A projeção é um mecanismo de defesa do ego, e geralmente ocorre quando o indivíduo vê nos outros um traço que quer ou tem em si mesmo e então supervaloriza aquilo no outro. De outra forma: projeção é o ato de atribuir a outro ser ou objetos as qualidades, sentimentos ou intenções que se originam em si próprio.
É um mecanismo de defesa pelo qual aspectos da personalidade de um individuo são deslocados de dentro deste para o meio externo. A pessoa em estado de projeção pode lidar com sentimentos reais, fora dela.
Jung define projeção como “um processo inconsciente e automático, pelo qual um conteúdo inconsciente para o sujeito é transferido para um objeto, fazendo com que este conteúdo pareça pertencer ao objeto”.
A projeção cessa no momento em que se torna consciente, isto é, ao ser constatado que o conteúdo pertence ao sujeito. Todos nós temos dentro de nós aspectos masculinos e femininos que retratam nosso ideal de homem ou de mulher, Jung denominou esses aspectos da personalidade de animus e anima. Quando projetamos esses aspectos no rosto de outra pessoa achamos que estamos amando, porém na grande maioria das vezes só estamos projetando um ideal.

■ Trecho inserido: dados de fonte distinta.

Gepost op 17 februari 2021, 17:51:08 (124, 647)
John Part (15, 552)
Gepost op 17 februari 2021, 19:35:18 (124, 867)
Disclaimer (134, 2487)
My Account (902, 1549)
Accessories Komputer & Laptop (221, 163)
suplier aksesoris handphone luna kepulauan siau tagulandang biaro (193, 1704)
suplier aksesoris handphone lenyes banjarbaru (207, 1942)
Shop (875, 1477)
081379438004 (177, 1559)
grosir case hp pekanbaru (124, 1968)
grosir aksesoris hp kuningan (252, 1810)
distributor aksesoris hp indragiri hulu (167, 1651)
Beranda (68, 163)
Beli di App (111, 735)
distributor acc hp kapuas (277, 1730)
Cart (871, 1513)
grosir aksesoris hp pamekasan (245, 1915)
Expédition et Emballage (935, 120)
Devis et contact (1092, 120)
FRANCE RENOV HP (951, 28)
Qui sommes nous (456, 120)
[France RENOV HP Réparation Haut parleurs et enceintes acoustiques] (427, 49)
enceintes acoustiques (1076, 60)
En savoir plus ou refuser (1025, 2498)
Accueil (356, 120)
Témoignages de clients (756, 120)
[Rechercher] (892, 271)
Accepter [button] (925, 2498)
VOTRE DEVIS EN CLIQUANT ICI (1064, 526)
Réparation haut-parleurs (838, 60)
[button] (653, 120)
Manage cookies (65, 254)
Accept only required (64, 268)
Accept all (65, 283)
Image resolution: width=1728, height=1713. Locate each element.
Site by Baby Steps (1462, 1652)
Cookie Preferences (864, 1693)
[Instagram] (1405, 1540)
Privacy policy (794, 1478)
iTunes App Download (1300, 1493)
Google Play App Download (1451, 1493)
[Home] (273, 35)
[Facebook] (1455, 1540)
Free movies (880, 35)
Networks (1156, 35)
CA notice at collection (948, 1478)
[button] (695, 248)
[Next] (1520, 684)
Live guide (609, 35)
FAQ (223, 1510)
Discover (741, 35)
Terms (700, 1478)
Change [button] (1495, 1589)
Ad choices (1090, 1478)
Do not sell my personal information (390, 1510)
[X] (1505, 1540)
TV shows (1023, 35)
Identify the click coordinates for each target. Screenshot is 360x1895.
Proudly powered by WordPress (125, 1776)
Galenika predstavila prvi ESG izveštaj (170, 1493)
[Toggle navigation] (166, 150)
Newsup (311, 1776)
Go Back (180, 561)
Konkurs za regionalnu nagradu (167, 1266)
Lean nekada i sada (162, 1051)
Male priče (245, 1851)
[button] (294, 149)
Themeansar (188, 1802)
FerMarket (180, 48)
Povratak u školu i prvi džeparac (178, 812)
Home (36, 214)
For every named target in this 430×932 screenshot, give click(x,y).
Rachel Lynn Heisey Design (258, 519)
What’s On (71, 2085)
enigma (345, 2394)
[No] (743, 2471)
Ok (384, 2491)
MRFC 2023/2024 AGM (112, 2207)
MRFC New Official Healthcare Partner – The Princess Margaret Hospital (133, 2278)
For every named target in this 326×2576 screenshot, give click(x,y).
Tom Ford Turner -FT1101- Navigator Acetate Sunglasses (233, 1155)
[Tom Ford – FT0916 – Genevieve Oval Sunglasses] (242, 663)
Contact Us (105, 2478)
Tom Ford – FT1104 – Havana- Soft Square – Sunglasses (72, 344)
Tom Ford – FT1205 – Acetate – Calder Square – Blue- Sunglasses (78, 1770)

É necessário saber que amor é bem mais que ideal, amor é real, e realidade exige convivência, frustração, perdão, compreensão e aceitação do outro enquanto outro diferente de mim, é aprender com as diferenças sem exigir que o outro seja meu reflexo.
Amor é companheirismo, é admiração, é crescimento, o amor vai além da paixão, vai além do comodismo, vai além de mim e dos meus ideiais.

Amor é realidade.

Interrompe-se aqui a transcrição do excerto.